Target pointing data:
■ ■ ■

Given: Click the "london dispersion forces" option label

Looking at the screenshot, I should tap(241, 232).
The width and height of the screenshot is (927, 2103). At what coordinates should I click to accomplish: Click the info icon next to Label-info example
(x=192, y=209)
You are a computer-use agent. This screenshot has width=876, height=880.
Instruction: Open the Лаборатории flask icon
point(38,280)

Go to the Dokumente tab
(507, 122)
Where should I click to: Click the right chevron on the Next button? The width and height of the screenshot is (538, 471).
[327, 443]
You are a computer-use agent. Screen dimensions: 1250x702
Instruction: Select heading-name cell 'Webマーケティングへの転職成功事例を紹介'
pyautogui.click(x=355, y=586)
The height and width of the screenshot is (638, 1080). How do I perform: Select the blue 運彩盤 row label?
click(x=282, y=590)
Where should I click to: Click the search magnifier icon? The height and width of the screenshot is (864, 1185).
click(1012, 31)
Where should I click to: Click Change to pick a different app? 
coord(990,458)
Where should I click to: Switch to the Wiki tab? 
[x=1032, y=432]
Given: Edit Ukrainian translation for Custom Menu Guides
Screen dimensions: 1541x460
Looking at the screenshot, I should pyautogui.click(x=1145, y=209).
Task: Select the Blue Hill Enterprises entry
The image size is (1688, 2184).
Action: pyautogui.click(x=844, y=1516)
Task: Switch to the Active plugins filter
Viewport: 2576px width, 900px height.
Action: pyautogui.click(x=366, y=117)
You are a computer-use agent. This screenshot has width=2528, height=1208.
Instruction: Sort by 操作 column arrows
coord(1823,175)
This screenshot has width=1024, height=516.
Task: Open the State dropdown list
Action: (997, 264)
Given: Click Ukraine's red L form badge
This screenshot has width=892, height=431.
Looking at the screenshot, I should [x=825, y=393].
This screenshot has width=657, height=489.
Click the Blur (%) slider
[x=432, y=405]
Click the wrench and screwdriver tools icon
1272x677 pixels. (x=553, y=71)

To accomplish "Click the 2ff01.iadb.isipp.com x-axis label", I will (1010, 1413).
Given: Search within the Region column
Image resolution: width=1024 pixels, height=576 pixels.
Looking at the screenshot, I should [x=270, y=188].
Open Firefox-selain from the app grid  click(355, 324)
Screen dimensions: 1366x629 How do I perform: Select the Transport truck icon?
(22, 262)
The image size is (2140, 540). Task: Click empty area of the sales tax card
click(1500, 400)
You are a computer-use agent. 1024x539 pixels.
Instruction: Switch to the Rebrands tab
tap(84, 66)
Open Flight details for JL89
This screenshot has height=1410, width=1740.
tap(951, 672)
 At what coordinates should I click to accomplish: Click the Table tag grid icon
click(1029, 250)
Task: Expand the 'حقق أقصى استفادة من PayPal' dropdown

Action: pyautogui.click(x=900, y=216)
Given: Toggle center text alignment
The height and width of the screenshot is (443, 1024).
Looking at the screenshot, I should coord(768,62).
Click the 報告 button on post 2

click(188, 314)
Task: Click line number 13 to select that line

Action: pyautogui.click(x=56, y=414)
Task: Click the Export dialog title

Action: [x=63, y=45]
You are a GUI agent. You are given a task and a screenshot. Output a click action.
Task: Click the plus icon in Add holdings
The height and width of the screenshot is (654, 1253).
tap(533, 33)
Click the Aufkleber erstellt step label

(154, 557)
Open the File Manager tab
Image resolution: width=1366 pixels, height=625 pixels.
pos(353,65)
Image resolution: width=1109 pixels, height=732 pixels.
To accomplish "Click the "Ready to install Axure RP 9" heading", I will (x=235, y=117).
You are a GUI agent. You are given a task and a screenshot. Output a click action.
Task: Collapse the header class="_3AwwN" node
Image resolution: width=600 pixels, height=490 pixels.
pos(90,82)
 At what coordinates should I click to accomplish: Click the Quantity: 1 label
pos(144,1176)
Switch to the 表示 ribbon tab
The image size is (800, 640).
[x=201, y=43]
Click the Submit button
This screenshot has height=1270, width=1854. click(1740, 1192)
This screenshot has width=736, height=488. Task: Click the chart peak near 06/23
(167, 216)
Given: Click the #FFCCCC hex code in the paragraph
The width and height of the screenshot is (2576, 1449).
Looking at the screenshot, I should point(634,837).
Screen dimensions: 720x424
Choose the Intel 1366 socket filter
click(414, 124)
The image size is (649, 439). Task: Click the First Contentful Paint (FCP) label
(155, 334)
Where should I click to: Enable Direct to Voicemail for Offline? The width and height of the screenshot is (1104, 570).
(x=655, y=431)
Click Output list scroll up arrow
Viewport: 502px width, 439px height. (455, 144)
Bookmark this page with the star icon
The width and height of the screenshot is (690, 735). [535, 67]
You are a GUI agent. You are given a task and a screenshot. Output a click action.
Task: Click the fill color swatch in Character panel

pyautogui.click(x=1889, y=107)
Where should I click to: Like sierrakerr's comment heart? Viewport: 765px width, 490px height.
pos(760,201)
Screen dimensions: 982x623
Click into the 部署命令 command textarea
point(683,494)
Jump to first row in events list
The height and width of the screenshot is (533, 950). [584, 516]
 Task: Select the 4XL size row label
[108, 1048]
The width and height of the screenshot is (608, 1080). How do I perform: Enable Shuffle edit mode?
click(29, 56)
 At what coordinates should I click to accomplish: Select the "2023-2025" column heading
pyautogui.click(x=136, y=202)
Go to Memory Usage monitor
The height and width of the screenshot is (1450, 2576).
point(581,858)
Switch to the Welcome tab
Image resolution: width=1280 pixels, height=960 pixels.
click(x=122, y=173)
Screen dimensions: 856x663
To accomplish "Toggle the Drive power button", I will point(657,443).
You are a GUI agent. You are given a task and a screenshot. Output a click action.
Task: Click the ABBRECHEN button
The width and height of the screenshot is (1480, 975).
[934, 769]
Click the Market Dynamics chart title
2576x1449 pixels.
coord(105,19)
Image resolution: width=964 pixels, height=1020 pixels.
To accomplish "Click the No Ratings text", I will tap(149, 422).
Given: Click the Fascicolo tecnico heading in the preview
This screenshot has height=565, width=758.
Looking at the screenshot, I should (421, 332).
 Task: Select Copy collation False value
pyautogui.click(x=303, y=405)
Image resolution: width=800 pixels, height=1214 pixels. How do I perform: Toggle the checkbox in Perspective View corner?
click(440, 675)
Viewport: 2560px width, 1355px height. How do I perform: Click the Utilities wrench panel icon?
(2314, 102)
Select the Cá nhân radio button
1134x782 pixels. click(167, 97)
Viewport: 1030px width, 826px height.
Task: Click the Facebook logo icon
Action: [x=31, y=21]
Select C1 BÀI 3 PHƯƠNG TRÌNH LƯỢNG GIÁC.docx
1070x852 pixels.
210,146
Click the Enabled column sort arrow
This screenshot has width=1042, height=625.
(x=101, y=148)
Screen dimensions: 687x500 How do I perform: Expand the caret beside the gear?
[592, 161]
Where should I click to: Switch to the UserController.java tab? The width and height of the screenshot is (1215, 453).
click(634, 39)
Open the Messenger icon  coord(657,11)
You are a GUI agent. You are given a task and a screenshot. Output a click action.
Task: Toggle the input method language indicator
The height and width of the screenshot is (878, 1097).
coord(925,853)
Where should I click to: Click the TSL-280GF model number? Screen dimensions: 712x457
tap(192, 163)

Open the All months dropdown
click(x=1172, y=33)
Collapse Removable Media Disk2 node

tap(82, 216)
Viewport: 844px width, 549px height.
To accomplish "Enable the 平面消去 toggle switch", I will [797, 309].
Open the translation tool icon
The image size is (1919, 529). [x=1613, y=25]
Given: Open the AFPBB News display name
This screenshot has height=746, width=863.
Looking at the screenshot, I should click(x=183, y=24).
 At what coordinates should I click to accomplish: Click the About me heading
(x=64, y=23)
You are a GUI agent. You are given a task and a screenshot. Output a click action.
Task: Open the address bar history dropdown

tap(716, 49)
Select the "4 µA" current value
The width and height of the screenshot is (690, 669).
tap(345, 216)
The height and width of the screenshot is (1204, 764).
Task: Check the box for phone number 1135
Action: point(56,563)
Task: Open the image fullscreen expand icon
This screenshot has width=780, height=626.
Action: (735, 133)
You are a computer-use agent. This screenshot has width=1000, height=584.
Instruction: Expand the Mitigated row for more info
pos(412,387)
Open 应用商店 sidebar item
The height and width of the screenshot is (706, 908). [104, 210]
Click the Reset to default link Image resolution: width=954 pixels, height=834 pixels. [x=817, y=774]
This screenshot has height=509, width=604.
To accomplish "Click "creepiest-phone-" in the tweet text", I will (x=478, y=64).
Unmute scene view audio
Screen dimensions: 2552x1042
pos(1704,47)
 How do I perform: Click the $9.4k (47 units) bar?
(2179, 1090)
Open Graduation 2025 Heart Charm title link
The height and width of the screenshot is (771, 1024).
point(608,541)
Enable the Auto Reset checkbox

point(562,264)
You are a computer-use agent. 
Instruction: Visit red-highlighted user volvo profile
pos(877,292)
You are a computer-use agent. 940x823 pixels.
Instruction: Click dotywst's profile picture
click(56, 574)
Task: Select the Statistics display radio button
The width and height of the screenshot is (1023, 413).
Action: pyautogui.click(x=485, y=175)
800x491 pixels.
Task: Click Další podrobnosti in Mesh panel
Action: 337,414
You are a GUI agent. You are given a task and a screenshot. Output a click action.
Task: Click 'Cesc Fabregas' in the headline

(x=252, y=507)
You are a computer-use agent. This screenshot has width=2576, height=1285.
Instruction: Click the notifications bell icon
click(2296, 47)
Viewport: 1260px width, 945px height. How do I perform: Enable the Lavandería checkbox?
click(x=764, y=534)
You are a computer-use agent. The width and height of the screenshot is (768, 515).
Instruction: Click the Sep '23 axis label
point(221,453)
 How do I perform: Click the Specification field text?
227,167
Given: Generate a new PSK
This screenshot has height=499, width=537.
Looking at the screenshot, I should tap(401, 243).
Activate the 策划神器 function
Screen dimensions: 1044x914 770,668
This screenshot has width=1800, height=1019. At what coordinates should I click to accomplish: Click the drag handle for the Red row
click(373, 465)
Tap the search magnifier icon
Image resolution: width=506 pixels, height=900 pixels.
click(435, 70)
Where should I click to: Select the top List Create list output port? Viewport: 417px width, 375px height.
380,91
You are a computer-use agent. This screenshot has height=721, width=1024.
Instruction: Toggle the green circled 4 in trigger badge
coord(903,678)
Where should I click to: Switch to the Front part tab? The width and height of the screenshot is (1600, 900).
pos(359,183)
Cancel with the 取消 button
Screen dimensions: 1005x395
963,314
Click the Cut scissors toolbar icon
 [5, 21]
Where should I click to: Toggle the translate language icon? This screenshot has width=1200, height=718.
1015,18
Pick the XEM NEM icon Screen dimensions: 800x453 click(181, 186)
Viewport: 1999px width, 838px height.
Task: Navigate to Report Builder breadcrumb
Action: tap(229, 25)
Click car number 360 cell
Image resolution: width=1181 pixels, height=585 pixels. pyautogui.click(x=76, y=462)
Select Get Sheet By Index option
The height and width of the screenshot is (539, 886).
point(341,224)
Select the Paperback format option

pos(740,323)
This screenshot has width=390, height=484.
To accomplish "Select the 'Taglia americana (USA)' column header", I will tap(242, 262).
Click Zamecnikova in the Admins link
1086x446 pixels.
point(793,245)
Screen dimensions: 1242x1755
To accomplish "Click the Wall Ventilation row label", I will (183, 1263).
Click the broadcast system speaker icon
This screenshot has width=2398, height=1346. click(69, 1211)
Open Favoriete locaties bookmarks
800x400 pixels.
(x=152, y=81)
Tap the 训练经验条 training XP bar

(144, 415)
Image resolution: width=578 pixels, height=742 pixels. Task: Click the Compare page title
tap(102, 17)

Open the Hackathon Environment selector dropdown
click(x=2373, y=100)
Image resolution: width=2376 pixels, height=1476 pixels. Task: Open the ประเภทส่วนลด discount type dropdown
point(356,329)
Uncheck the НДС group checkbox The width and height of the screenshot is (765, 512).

■ ■ ■

▶ **Aim**:
Copy the data verbatim from its start through the line containing "click(x=282, y=590)", including that line.

▶ **Expected answer**:
Given: Click the "london dispersion forces" option label

Looking at the screenshot, I should tap(241, 232).
The width and height of the screenshot is (927, 2103). At what coordinates should I click to accomplish: Click the info icon next to Label-info example
(x=192, y=209)
You are a computer-use agent. This screenshot has width=876, height=880.
Instruction: Open the Лаборатории flask icon
point(38,280)

Go to the Dokumente tab
(507, 122)
Where should I click to: Click the right chevron on the Next button? The width and height of the screenshot is (538, 471).
[327, 443]
You are a computer-use agent. Screen dimensions: 1250x702
Instruction: Select heading-name cell 'Webマーケティングへの転職成功事例を紹介'
pyautogui.click(x=355, y=586)
The height and width of the screenshot is (638, 1080). How do I perform: Select the blue 運彩盤 row label?
click(x=282, y=590)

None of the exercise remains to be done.